As a rule of thumb, avoiding all plastic is best, but it is inevitable. If you have a choice, Recycling Numbers 2,4, and 5 are the safest and best to use. Recycling Number 1 is easily recyclable but may contain toxins. These are common items such as soda bottles and food containers.

Once the plastic is separated, it is shredded and melted down into other sheets of plastic.


My sticker-coated water bottle is my baby. It has been with me everywhere and I would most definitely cry if I ever lost it. Carrying a reusable water bottle allows you to never have to buy a single use plastic bottle while out and about. Plus, you always have water when you are feeling just a little parched!


Recycling requires a lot of water, energy, labor, and money in order to complete the entire process. Not to mention, how incredible the pollution is from operating the recycling plants. In some states, recycling plants create more air pollution than any other industrial plant in their state. This is a major downfall in the recycling process.

Another downfall being the expense of recycling. From labor to resources to energy, the operation costs add up. For example, plastic shopping bags are recyclable. However, it is so expensive to recycle them that it is rarely done. To recycle 2,000 plastic bags costs $4,000 USD (3,263 Euros). The plant can only sell that amount of yielded plastic back for $32USD (26 Euros). This margin of loss is too large for many plants to consider recycling them. Try putting them in drop boxes at local stores for the best means of recycling.


The recycling process may be grueling, expensive, and resource dependent but if you buy plastic it is still better to recycle it than to throw it away.

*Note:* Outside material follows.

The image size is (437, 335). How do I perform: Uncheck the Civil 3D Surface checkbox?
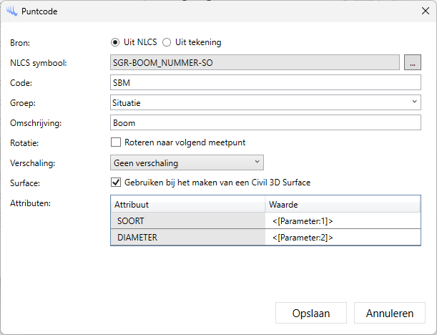tap(116, 183)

When plastic gets wet with rain water in a landfill, they leach extremely toxic chemicals into the soil and groundwater. It is still better to recycle than to throw items that could be recycled into a landfill. Do not take this as an excuse to avoid recycling. But, take it as an excuse to start buying less packaged items! Take this knowledge and motivate ourselves and others to change our actions.

Try to carry a refillable water bottle or coffee mug. Bring your own cutlery. Buy food in bulk bags. There are many options to minimize the packaging you use. Take this information and use what you wish, but take it as motivation to start a more package-free lifestyle. Take it as motivation to want to make a change. Recycling - a concept thought to be simple and eco-friendly - still has implications on the environment. But, you can still make a huge difference it. Small acts when added together will make a larger difference!